High School

Two violin strings are tuned to the same frequency, 294 Hz. The tension in one string is then decreased by 2.5%. What is the new frequency of the string?

Answer :

The new frequency of the violin string after the tension is decreased by a factor of 2.5 is roughly 186 Hz, calculated by using the relationship between tension and frequency for a string fixed at both ends.

The frequency of a string fixed at both ends, like a violin string, is determined by the string's length, tension, and mass per unit length.
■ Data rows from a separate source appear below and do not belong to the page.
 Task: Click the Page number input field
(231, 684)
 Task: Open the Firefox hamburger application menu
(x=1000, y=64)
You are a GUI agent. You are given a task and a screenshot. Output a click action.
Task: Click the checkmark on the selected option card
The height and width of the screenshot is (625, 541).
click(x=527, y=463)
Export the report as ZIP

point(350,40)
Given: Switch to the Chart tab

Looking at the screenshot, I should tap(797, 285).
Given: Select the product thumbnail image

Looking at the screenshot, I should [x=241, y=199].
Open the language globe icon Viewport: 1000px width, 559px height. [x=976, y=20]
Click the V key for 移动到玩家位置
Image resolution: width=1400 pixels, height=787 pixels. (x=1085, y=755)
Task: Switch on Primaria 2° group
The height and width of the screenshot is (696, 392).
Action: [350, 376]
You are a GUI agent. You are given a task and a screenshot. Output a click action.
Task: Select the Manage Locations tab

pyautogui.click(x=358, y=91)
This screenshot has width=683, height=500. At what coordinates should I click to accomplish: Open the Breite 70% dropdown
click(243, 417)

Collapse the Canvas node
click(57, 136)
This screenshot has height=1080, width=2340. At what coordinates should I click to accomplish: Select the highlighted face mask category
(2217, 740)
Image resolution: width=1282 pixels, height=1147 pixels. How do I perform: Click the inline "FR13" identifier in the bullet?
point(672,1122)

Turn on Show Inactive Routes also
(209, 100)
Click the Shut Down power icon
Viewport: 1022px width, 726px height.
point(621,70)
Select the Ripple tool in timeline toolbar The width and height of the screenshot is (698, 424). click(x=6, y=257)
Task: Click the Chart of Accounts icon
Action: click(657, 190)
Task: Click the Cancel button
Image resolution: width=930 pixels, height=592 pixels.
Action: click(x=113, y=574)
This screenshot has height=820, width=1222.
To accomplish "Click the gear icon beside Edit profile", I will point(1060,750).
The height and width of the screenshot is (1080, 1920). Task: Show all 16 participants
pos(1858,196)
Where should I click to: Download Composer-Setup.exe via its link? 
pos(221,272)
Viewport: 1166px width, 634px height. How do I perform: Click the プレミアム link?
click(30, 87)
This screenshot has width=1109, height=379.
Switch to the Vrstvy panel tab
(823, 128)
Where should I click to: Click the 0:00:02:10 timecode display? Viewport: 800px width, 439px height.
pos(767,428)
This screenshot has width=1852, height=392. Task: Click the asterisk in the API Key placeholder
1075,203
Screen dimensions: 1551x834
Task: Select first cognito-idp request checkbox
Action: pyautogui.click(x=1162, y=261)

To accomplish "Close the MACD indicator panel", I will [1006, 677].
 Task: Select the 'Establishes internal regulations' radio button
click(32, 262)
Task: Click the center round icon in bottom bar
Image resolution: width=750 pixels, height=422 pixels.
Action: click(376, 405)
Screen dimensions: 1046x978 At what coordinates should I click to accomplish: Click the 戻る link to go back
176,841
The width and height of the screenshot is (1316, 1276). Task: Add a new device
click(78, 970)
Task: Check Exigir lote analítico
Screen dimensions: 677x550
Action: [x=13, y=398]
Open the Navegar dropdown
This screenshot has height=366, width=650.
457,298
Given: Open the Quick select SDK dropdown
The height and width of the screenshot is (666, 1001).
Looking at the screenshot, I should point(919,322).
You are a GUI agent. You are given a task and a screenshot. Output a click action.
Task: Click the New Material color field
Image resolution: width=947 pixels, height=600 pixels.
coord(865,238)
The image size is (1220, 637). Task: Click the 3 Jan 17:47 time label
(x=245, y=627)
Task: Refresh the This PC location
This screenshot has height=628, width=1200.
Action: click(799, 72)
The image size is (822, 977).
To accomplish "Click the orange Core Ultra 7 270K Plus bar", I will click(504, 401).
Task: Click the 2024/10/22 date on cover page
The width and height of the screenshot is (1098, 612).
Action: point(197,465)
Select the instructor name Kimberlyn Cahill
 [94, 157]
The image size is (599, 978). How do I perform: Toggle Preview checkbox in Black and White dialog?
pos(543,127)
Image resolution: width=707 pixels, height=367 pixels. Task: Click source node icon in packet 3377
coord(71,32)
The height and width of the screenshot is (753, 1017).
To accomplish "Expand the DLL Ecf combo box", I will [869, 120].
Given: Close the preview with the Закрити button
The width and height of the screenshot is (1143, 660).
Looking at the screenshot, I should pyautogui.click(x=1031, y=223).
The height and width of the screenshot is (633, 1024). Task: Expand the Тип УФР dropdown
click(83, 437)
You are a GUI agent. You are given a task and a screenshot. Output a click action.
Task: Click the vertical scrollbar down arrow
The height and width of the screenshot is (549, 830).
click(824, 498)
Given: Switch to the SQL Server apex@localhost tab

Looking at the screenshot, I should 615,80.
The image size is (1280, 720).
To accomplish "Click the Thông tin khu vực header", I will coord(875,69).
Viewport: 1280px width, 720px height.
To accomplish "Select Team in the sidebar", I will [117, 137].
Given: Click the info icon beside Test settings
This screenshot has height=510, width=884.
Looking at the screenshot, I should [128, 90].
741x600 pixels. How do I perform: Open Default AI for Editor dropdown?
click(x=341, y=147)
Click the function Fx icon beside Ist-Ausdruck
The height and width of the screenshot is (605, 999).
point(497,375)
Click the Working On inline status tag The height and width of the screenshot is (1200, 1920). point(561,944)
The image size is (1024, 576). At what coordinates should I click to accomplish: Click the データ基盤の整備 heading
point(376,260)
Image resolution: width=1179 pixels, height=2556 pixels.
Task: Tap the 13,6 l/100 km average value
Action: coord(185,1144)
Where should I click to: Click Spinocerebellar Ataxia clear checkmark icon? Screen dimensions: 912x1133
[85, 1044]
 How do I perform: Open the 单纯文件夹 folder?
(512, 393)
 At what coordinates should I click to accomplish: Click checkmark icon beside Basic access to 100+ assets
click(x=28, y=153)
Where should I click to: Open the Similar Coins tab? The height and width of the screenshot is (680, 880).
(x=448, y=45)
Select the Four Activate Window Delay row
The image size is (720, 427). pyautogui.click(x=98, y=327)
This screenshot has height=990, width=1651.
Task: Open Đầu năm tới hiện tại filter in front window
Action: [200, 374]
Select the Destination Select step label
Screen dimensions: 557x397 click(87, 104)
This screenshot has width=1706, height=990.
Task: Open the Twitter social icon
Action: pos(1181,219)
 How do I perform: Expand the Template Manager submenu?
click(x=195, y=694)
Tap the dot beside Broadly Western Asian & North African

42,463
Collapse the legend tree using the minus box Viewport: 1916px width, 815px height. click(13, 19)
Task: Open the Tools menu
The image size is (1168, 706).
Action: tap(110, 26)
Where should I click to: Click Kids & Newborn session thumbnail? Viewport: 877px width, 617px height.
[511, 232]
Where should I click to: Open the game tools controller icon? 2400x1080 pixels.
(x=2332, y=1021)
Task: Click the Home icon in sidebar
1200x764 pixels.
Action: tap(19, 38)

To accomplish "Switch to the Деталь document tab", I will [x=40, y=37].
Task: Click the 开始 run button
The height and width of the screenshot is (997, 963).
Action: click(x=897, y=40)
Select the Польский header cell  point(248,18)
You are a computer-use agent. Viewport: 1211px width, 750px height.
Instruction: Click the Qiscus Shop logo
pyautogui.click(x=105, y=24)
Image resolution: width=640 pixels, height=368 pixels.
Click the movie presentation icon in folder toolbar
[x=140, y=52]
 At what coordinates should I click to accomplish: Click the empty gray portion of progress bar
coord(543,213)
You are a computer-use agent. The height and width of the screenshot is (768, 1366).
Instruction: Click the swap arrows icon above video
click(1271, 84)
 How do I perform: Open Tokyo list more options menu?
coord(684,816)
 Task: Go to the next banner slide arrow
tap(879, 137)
When the tension in a violin string tuned to a frequency of 294 Hz is reduced, the new frequency can be found by using the properties of wave motion.

The equation for the frequency f of a string is given by: f = (1/2L) * sqrt(T/μ), where L is the length, T is the tension, and μ is the mass per unit length.

The frequency is directly proportional to the square root of the tension.

If the tension is decreased by a factor of 2.5, the new tension T' is T/2.5. We can calculate the new frequency f' using the following steps:

  1. Determine the initial tension (which is not necessary for the calculation as we are looking for a ratio).
  2. Apply the change in tension: T' = T/2.5.
  3. Calculate the square root of the tension ratio: sqrt(T'/T) = sqrt(1/2.5).
  4. Calculate the new frequency: f' = f * sqrt(T'/T).

Carrying out the calculation:

  • sqrt(1/2.5) ≈ 0.6325
  • f' = 294 Hz * 0.6325 ≈ 186 Hz

Therefore, the new frequency of the string is 186 Hz.